> _Aim_:
Revise the lines below so that every occurrence of "GUI agent" becomes "interface assistant", leaving all other text unchanged.

> _Data for this exercise_:
[start]
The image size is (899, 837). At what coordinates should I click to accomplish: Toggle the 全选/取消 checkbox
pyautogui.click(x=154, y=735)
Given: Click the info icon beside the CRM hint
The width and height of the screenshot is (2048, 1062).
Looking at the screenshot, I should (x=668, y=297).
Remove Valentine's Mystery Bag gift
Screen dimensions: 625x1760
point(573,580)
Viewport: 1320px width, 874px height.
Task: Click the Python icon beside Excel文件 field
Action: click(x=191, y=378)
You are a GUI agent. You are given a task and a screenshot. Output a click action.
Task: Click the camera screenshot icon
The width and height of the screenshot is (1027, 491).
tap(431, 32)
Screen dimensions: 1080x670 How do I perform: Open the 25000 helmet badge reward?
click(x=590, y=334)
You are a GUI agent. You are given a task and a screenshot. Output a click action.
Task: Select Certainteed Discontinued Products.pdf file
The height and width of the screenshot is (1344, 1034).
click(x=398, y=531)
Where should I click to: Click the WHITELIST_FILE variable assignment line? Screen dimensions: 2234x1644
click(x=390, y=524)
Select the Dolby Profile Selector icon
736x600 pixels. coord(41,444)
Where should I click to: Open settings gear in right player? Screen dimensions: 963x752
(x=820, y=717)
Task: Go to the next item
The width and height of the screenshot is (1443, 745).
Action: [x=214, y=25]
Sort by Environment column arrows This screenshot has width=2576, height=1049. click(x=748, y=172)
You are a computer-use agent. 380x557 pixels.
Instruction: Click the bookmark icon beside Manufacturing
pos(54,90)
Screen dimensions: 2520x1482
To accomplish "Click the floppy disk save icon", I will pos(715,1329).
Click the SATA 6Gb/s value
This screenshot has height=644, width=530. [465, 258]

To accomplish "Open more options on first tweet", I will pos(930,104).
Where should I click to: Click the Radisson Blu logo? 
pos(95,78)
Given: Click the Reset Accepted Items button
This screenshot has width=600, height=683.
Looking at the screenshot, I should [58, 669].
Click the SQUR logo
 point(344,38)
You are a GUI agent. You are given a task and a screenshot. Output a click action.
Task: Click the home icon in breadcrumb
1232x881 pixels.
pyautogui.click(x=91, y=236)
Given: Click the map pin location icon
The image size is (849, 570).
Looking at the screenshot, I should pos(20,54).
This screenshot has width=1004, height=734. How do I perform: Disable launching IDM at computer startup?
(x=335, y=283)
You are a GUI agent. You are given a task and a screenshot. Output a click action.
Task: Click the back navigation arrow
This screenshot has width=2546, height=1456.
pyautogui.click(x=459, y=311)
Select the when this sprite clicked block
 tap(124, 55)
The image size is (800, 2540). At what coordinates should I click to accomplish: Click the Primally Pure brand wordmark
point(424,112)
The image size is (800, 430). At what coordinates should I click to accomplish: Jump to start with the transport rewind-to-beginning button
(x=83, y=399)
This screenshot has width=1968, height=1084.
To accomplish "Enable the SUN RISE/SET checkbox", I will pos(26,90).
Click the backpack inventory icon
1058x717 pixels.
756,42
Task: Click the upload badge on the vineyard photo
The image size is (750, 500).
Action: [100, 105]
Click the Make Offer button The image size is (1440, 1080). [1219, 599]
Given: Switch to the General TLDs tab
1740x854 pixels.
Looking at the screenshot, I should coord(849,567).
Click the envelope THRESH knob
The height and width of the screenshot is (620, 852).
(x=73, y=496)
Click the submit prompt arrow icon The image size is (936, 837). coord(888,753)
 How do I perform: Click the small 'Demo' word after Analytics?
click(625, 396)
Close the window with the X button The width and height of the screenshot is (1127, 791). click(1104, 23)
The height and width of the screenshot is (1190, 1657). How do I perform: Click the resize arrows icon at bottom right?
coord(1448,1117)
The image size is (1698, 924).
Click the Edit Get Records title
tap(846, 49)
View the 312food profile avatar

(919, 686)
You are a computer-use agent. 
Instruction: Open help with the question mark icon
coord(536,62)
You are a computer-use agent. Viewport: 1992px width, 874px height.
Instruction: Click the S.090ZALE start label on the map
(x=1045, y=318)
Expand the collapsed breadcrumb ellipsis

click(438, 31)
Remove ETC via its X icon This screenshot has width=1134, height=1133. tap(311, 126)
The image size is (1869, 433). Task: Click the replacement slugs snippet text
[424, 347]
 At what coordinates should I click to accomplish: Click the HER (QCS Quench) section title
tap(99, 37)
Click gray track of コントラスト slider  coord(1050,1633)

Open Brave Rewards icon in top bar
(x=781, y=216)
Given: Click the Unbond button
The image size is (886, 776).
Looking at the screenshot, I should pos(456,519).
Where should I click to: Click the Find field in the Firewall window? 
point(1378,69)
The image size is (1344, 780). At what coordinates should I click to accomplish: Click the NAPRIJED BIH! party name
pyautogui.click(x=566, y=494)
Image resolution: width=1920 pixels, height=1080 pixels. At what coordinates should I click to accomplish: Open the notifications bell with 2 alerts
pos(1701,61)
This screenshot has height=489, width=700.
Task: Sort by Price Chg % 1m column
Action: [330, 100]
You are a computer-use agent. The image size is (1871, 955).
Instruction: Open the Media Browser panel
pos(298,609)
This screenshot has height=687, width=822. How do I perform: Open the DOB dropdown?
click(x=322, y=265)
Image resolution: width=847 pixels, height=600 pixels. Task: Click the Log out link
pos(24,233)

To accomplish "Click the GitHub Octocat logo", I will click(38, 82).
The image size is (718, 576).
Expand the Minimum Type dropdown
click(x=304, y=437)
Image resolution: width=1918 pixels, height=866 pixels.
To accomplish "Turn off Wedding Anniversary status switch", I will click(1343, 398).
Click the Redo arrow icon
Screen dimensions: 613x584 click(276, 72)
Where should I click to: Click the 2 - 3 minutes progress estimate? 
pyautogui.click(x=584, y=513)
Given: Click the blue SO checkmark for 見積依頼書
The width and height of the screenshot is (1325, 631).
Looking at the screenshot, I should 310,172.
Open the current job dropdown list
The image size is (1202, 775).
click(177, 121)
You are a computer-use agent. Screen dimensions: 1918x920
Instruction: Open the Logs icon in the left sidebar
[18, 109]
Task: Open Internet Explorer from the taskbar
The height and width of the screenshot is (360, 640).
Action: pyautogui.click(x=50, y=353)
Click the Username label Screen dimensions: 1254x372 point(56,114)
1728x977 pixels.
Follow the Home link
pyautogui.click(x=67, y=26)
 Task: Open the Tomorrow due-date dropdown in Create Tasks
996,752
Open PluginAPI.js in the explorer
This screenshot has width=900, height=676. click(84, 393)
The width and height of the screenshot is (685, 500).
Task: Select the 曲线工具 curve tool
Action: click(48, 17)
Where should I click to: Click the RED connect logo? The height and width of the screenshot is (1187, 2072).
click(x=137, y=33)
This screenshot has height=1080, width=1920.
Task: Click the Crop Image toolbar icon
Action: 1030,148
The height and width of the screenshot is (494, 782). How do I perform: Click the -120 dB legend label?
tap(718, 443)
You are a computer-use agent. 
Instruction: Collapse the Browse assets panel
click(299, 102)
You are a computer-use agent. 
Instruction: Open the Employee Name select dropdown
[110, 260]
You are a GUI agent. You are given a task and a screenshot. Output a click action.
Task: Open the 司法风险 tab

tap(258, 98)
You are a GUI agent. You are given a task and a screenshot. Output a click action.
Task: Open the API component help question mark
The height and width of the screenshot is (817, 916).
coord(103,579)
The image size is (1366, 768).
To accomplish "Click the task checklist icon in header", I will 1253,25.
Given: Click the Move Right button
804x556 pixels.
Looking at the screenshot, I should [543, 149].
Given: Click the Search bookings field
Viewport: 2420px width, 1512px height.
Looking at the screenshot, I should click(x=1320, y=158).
[end]
> _Result below_:
The image size is (899, 837). At what coordinates should I click to accomplish: Toggle the 全选/取消 checkbox
pyautogui.click(x=154, y=735)
Given: Click the info icon beside the CRM hint
The width and height of the screenshot is (2048, 1062).
Looking at the screenshot, I should (x=668, y=297).
Remove Valentine's Mystery Bag gift
Screen dimensions: 625x1760
point(573,580)
Viewport: 1320px width, 874px height.
Task: Click the Python icon beside Excel文件 field
Action: click(x=191, y=378)
You are a interface assistant. You are given a task and a screenshot. Output a click action.
Task: Click the camera screenshot icon
The width and height of the screenshot is (1027, 491).
tap(431, 32)
Screen dimensions: 1080x670 How do I perform: Open the 25000 helmet badge reward?
click(x=590, y=334)
You are a interface assistant. You are given a task and a screenshot. Output a click action.
Task: Select Certainteed Discontinued Products.pdf file
The height and width of the screenshot is (1344, 1034).
click(x=398, y=531)
Where should I click to: Click the WHITELIST_FILE variable assignment line? Screen dimensions: 2234x1644
click(x=390, y=524)
Select the Dolby Profile Selector icon
736x600 pixels. coord(41,444)
Where should I click to: Open settings gear in right player? Screen dimensions: 963x752
(x=820, y=717)
Task: Go to the next item
The width and height of the screenshot is (1443, 745).
Action: [x=214, y=25]
Sort by Environment column arrows This screenshot has width=2576, height=1049. click(x=748, y=172)
You are a computer-use agent. 380x557 pixels.
Instruction: Click the bookmark icon beside Manufacturing
pos(54,90)
Screen dimensions: 2520x1482
To accomplish "Click the floppy disk save icon", I will pos(715,1329).
Click the SATA 6Gb/s value
This screenshot has height=644, width=530. [465, 258]

To accomplish "Open more options on first tweet", I will pos(930,104).
Where should I click to: Click the Radisson Blu logo? 
pos(95,78)
Given: Click the Reset Accepted Items button
This screenshot has width=600, height=683.
Looking at the screenshot, I should [58, 669].
Click the SQUR logo
 point(344,38)
You are a interface assistant. You are given a task and a screenshot. Output a click action.
Task: Click the home icon in breadcrumb
1232x881 pixels.
pyautogui.click(x=91, y=236)
Given: Click the map pin location icon
The image size is (849, 570).
Looking at the screenshot, I should pos(20,54).
This screenshot has width=1004, height=734. How do I perform: Disable launching IDM at computer startup?
(x=335, y=283)
You are a interface assistant. You are given a task and a screenshot. Output a click action.
Task: Click the back navigation arrow
This screenshot has width=2546, height=1456.
pyautogui.click(x=459, y=311)
Select the when this sprite clicked block
 tap(124, 55)
The image size is (800, 2540). At what coordinates should I click to accomplish: Click the Primally Pure brand wordmark
point(424,112)
The image size is (800, 430). At what coordinates should I click to accomplish: Jump to start with the transport rewind-to-beginning button
(x=83, y=399)
This screenshot has width=1968, height=1084.
To accomplish "Enable the SUN RISE/SET checkbox", I will pos(26,90).
Click the backpack inventory icon
1058x717 pixels.
756,42
Task: Click the upload badge on the vineyard photo
The image size is (750, 500).
Action: [100, 105]
Click the Make Offer button The image size is (1440, 1080). [1219, 599]
Given: Switch to the General TLDs tab
1740x854 pixels.
Looking at the screenshot, I should coord(849,567).
Click the envelope THRESH knob
The height and width of the screenshot is (620, 852).
(x=73, y=496)
Click the submit prompt arrow icon The image size is (936, 837). coord(888,753)
 How do I perform: Click the small 'Demo' word after Analytics?
click(625, 396)
Close the window with the X button The width and height of the screenshot is (1127, 791). click(1104, 23)
The height and width of the screenshot is (1190, 1657). How do I perform: Click the resize arrows icon at bottom right?
coord(1448,1117)
The image size is (1698, 924).
Click the Edit Get Records title
tap(846, 49)
View the 312food profile avatar

(919, 686)
You are a computer-use agent. 
Instruction: Open help with the question mark icon
coord(536,62)
You are a computer-use agent. Viewport: 1992px width, 874px height.
Instruction: Click the S.090ZALE start label on the map
(x=1045, y=318)
Expand the collapsed breadcrumb ellipsis

click(438, 31)
Remove ETC via its X icon This screenshot has width=1134, height=1133. tap(311, 126)
The image size is (1869, 433). Task: Click the replacement slugs snippet text
[424, 347]
 At what coordinates should I click to accomplish: Click the HER (QCS Quench) section title
tap(99, 37)
Click gray track of コントラスト slider  coord(1050,1633)

Open Brave Rewards icon in top bar
(x=781, y=216)
Given: Click the Unbond button
The image size is (886, 776).
Looking at the screenshot, I should pos(456,519).
Where should I click to: Click the Find field in the Firewall window? 
point(1378,69)
The image size is (1344, 780). At what coordinates should I click to accomplish: Click the NAPRIJED BIH! party name
pyautogui.click(x=566, y=494)
Image resolution: width=1920 pixels, height=1080 pixels. At what coordinates should I click to accomplish: Open the notifications bell with 2 alerts
pos(1701,61)
This screenshot has height=489, width=700.
Task: Sort by Price Chg % 1m column
Action: [330, 100]
You are a computer-use agent. The image size is (1871, 955).
Instruction: Open the Media Browser panel
pos(298,609)
This screenshot has height=687, width=822. How do I perform: Open the DOB dropdown?
click(x=322, y=265)
Image resolution: width=847 pixels, height=600 pixels. Task: Click the Log out link
pos(24,233)

To accomplish "Click the GitHub Octocat logo", I will click(38, 82).
The image size is (718, 576).
Expand the Minimum Type dropdown
click(x=304, y=437)
Image resolution: width=1918 pixels, height=866 pixels.
To accomplish "Turn off Wedding Anniversary status switch", I will click(1343, 398).
Click the Redo arrow icon
Screen dimensions: 613x584 click(276, 72)
Where should I click to: Click the 2 - 3 minutes progress estimate? 
pyautogui.click(x=584, y=513)
Given: Click the blue SO checkmark for 見積依頼書
The width and height of the screenshot is (1325, 631).
Looking at the screenshot, I should 310,172.
Open the current job dropdown list
The image size is (1202, 775).
click(177, 121)
You are a computer-use agent. Screen dimensions: 1918x920
Instruction: Open the Logs icon in the left sidebar
[18, 109]
Task: Open Internet Explorer from the taskbar
The height and width of the screenshot is (360, 640).
Action: pyautogui.click(x=50, y=353)
Click the Username label Screen dimensions: 1254x372 point(56,114)
1728x977 pixels.
Follow the Home link
pyautogui.click(x=67, y=26)
 Task: Open the Tomorrow due-date dropdown in Create Tasks
996,752
Open PluginAPI.js in the explorer
This screenshot has width=900, height=676. click(84, 393)
The width and height of the screenshot is (685, 500).
Task: Select the 曲线工具 curve tool
Action: click(48, 17)
Where should I click to: Click the RED connect logo? The height and width of the screenshot is (1187, 2072).
click(x=137, y=33)
This screenshot has height=1080, width=1920.
Task: Click the Crop Image toolbar icon
Action: 1030,148
The height and width of the screenshot is (494, 782). How do I perform: Click the -120 dB legend label?
tap(718, 443)
You are a computer-use agent. 
Instruction: Collapse the Browse assets panel
click(299, 102)
You are a computer-use agent. 
Instruction: Open the Employee Name select dropdown
[110, 260]
You are a interface assistant. You are given a task and a screenshot. Output a click action.
Task: Open the 司法风险 tab

tap(258, 98)
You are a interface assistant. You are given a task and a screenshot. Output a click action.
Task: Open the API component help question mark
The height and width of the screenshot is (817, 916).
coord(103,579)
The image size is (1366, 768).
To accomplish "Click the task checklist icon in header", I will 1253,25.
Given: Click the Move Right button
804x556 pixels.
Looking at the screenshot, I should [543, 149].
Given: Click the Search bookings field
Viewport: 2420px width, 1512px height.
Looking at the screenshot, I should click(x=1320, y=158).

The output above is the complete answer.